=== TASK TO COMPLETE ===
Please edit the listing from the line with "Image resolution: width=700" up to and including the line with "(2499, 1252)": replace "Add channel" with "New channel" and give those lines again with nothing else changed.

=== DATA RECORDS ===
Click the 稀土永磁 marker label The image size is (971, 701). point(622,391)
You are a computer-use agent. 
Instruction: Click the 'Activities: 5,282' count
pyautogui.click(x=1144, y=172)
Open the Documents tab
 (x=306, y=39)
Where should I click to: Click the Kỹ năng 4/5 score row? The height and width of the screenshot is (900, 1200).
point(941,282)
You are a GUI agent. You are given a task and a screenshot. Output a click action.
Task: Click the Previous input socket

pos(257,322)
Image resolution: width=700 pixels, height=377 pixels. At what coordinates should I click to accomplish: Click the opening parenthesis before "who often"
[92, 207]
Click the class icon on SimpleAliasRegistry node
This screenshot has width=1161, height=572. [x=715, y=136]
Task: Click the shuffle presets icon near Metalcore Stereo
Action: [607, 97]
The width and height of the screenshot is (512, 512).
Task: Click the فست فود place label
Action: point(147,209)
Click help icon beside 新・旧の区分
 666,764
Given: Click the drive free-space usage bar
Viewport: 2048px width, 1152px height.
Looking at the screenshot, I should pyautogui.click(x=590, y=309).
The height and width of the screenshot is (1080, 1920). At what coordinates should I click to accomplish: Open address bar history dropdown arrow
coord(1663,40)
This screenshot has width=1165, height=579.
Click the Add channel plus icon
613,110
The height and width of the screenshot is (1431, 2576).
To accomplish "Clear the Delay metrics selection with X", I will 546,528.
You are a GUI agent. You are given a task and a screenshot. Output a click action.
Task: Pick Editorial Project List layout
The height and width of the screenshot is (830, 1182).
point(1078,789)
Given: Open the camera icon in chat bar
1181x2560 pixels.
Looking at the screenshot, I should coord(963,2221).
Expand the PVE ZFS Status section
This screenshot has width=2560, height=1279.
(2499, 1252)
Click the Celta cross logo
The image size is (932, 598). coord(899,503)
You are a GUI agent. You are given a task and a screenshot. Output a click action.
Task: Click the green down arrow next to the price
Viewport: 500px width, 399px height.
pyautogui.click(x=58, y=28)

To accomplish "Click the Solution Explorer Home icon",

=== RESPONSE ===
Image resolution: width=700 pixels, height=377 pixels. At what coordinates should I click to accomplish: Click the opening parenthesis before "who often"
[92, 207]
Click the class icon on SimpleAliasRegistry node
This screenshot has width=1161, height=572. [x=715, y=136]
Task: Click the shuffle presets icon near Metalcore Stereo
Action: [607, 97]
The width and height of the screenshot is (512, 512).
Task: Click the فست فود place label
Action: point(147,209)
Click help icon beside 新・旧の区分
 666,764
Given: Click the drive free-space usage bar
Viewport: 2048px width, 1152px height.
Looking at the screenshot, I should pyautogui.click(x=590, y=309).
The height and width of the screenshot is (1080, 1920). At what coordinates should I click to accomplish: Open address bar history dropdown arrow
coord(1663,40)
This screenshot has width=1165, height=579.
Click the New channel plus icon
613,110
The height and width of the screenshot is (1431, 2576).
To accomplish "Clear the Delay metrics selection with X", I will 546,528.
You are a GUI agent. You are given a task and a screenshot. Output a click action.
Task: Pick Editorial Project List layout
The height and width of the screenshot is (830, 1182).
point(1078,789)
Given: Open the camera icon in chat bar
1181x2560 pixels.
Looking at the screenshot, I should coord(963,2221).
Expand the PVE ZFS Status section
This screenshot has width=2560, height=1279.
(2499, 1252)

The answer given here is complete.